__Work to complete__.
Quote the full listing word for word.

__Extracted material__.
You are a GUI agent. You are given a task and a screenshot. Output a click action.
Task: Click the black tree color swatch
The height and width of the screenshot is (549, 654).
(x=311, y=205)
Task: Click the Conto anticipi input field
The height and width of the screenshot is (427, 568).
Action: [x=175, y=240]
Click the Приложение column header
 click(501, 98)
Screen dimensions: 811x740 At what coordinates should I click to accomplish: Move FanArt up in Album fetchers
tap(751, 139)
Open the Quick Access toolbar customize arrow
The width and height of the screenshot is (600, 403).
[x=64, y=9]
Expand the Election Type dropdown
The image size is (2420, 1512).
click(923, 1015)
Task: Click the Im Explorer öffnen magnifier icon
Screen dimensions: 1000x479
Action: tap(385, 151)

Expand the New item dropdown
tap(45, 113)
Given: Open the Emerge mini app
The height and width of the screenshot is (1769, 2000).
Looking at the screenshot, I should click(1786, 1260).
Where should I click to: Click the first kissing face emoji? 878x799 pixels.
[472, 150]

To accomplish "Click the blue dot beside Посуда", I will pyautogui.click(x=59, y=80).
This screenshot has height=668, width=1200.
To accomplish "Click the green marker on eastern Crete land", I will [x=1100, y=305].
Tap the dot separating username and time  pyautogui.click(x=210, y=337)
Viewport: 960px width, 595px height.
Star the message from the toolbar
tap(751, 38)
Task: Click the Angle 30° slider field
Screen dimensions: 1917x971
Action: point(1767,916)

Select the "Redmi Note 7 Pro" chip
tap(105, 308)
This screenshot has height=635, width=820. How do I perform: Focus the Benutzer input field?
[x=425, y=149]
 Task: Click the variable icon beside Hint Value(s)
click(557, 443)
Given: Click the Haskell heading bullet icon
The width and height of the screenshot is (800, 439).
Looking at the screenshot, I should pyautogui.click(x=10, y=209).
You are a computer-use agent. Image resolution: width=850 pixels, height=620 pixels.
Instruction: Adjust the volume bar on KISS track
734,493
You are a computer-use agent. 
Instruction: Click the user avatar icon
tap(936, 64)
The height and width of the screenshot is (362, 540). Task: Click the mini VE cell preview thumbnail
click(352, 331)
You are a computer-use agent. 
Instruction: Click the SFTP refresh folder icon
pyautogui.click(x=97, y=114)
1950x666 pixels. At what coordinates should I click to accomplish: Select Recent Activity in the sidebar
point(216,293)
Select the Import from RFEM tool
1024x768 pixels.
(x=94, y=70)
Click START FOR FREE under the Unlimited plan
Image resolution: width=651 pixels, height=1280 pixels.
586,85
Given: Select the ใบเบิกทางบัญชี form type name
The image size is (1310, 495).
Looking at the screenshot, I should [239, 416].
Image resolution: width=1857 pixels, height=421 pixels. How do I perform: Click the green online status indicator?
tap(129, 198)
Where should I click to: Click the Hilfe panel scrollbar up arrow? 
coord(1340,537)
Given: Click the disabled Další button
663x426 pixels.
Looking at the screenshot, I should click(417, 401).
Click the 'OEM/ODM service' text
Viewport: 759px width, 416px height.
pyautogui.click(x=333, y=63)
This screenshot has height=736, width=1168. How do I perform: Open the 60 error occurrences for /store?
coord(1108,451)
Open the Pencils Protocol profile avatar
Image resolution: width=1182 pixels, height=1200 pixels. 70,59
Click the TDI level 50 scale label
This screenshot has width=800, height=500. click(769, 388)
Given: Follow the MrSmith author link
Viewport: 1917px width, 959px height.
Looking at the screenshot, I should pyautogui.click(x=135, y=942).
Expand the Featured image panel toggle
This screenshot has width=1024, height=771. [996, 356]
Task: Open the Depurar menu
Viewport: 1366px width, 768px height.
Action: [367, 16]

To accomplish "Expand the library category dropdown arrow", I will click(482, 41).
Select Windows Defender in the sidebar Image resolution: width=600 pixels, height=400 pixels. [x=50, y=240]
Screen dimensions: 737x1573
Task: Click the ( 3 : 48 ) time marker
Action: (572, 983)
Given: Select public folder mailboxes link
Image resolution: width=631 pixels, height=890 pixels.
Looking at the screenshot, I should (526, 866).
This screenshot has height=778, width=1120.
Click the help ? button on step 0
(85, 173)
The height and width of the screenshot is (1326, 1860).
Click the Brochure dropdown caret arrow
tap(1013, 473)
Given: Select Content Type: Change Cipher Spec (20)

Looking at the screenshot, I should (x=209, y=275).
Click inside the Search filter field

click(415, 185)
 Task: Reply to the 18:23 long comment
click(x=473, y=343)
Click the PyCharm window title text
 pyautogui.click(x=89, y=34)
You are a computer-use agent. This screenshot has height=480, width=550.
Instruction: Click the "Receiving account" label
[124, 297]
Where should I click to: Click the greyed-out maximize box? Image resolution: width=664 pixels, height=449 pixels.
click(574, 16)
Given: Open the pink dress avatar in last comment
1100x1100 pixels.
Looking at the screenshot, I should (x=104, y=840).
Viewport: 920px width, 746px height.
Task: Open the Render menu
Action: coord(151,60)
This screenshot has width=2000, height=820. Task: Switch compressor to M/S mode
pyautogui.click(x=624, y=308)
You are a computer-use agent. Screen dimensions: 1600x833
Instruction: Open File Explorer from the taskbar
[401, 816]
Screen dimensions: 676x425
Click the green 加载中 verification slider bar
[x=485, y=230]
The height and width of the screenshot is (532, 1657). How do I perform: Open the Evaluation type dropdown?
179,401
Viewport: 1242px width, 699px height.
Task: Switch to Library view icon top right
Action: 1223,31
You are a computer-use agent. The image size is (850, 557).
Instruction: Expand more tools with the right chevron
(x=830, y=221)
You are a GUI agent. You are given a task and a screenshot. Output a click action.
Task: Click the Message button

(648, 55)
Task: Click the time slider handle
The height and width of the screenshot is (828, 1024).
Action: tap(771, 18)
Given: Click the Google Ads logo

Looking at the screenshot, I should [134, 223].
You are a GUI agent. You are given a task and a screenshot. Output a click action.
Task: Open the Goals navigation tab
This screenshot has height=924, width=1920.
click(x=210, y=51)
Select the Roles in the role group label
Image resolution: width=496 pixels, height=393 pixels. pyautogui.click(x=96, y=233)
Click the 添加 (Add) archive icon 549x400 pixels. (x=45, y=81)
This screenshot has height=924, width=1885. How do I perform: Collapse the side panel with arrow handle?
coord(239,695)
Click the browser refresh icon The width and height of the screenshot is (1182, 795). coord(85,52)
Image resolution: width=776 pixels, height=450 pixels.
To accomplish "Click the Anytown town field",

__Problem solution__.
You are a GUI agent. You are given a task and a screenshot. Output a click action.
Task: Click the black tree color swatch
The height and width of the screenshot is (549, 654).
(x=311, y=205)
Task: Click the Conto anticipi input field
The height and width of the screenshot is (427, 568).
Action: [x=175, y=240]
Click the Приложение column header
 click(501, 98)
Screen dimensions: 811x740 At what coordinates should I click to accomplish: Move FanArt up in Album fetchers
tap(751, 139)
Open the Quick Access toolbar customize arrow
The width and height of the screenshot is (600, 403).
[x=64, y=9]
Expand the Election Type dropdown
The image size is (2420, 1512).
click(923, 1015)
Task: Click the Im Explorer öffnen magnifier icon
Screen dimensions: 1000x479
Action: tap(385, 151)

Expand the New item dropdown
tap(45, 113)
Given: Open the Emerge mini app
The height and width of the screenshot is (1769, 2000).
Looking at the screenshot, I should click(1786, 1260).
Where should I click to: Click the first kissing face emoji? 878x799 pixels.
[472, 150]

To accomplish "Click the blue dot beside Посуда", I will pyautogui.click(x=59, y=80).
This screenshot has height=668, width=1200.
To accomplish "Click the green marker on eastern Crete land", I will [x=1100, y=305].
Tap the dot separating username and time  pyautogui.click(x=210, y=337)
Viewport: 960px width, 595px height.
Star the message from the toolbar
tap(751, 38)
Task: Click the Angle 30° slider field
Screen dimensions: 1917x971
Action: point(1767,916)

Select the "Redmi Note 7 Pro" chip
tap(105, 308)
This screenshot has height=635, width=820. How do I perform: Focus the Benutzer input field?
[x=425, y=149]
 Task: Click the variable icon beside Hint Value(s)
click(557, 443)
Given: Click the Haskell heading bullet icon
The width and height of the screenshot is (800, 439).
Looking at the screenshot, I should pyautogui.click(x=10, y=209).
You are a computer-use agent. Image resolution: width=850 pixels, height=620 pixels.
Instruction: Adjust the volume bar on KISS track
734,493
You are a computer-use agent. 
Instruction: Click the user avatar icon
tap(936, 64)
The height and width of the screenshot is (362, 540). Task: Click the mini VE cell preview thumbnail
click(352, 331)
You are a computer-use agent. 
Instruction: Click the SFTP refresh folder icon
pyautogui.click(x=97, y=114)
1950x666 pixels. At what coordinates should I click to accomplish: Select Recent Activity in the sidebar
point(216,293)
Select the Import from RFEM tool
1024x768 pixels.
(x=94, y=70)
Click START FOR FREE under the Unlimited plan
Image resolution: width=651 pixels, height=1280 pixels.
586,85
Given: Select the ใบเบิกทางบัญชี form type name
The image size is (1310, 495).
Looking at the screenshot, I should [239, 416].
Image resolution: width=1857 pixels, height=421 pixels. How do I perform: Click the green online status indicator?
tap(129, 198)
Where should I click to: Click the Hilfe panel scrollbar up arrow? 
coord(1340,537)
Given: Click the disabled Další button
663x426 pixels.
Looking at the screenshot, I should click(417, 401).
Click the 'OEM/ODM service' text
Viewport: 759px width, 416px height.
pyautogui.click(x=333, y=63)
This screenshot has height=736, width=1168. How do I perform: Open the 60 error occurrences for /store?
coord(1108,451)
Open the Pencils Protocol profile avatar
Image resolution: width=1182 pixels, height=1200 pixels. 70,59
Click the TDI level 50 scale label
This screenshot has width=800, height=500. click(769, 388)
Given: Follow the MrSmith author link
Viewport: 1917px width, 959px height.
Looking at the screenshot, I should pyautogui.click(x=135, y=942).
Expand the Featured image panel toggle
This screenshot has width=1024, height=771. [996, 356]
Task: Open the Depurar menu
Viewport: 1366px width, 768px height.
Action: [367, 16]

To accomplish "Expand the library category dropdown arrow", I will click(482, 41).
Select Windows Defender in the sidebar Image resolution: width=600 pixels, height=400 pixels. [x=50, y=240]
Screen dimensions: 737x1573
Task: Click the ( 3 : 48 ) time marker
Action: (572, 983)
Given: Select public folder mailboxes link
Image resolution: width=631 pixels, height=890 pixels.
Looking at the screenshot, I should (526, 866).
This screenshot has height=778, width=1120.
Click the help ? button on step 0
(85, 173)
The height and width of the screenshot is (1326, 1860).
Click the Brochure dropdown caret arrow
tap(1013, 473)
Given: Select Content Type: Change Cipher Spec (20)

Looking at the screenshot, I should (x=209, y=275).
Click inside the Search filter field

click(415, 185)
 Task: Reply to the 18:23 long comment
click(x=473, y=343)
Click the PyCharm window title text
 pyautogui.click(x=89, y=34)
You are a computer-use agent. This screenshot has height=480, width=550.
Instruction: Click the "Receiving account" label
[124, 297]
Where should I click to: Click the greyed-out maximize box? Image resolution: width=664 pixels, height=449 pixels.
click(574, 16)
Given: Open the pink dress avatar in last comment
1100x1100 pixels.
Looking at the screenshot, I should (x=104, y=840).
Viewport: 920px width, 746px height.
Task: Open the Render menu
Action: coord(151,60)
This screenshot has width=2000, height=820. Task: Switch compressor to M/S mode
pyautogui.click(x=624, y=308)
You are a computer-use agent. Screen dimensions: 1600x833
Instruction: Open File Explorer from the taskbar
[401, 816]
Screen dimensions: 676x425
Click the green 加载中 verification slider bar
[x=485, y=230]
The height and width of the screenshot is (532, 1657). How do I perform: Open the Evaluation type dropdown?
179,401
Viewport: 1242px width, 699px height.
Task: Switch to Library view icon top right
Action: 1223,31
You are a computer-use agent. The image size is (850, 557).
Instruction: Expand more tools with the right chevron
(x=830, y=221)
You are a GUI agent. You are given a task and a screenshot. Output a click action.
Task: Click the Message button

(648, 55)
Task: Click the time slider handle
The height and width of the screenshot is (828, 1024).
Action: tap(771, 18)
Given: Click the Google Ads logo

Looking at the screenshot, I should [134, 223].
You are a GUI agent. You are given a task and a screenshot. Output a click action.
Task: Open the Goals navigation tab
This screenshot has height=924, width=1920.
click(x=210, y=51)
Select the Roles in the role group label
Image resolution: width=496 pixels, height=393 pixels. pyautogui.click(x=96, y=233)
Click the 添加 (Add) archive icon 549x400 pixels. (x=45, y=81)
This screenshot has height=924, width=1885. How do I perform: Collapse the side panel with arrow handle?
coord(239,695)
Click the browser refresh icon The width and height of the screenshot is (1182, 795). coord(85,52)
Image resolution: width=776 pixels, height=450 pixels.
To accomplish "Click the Anytown town field",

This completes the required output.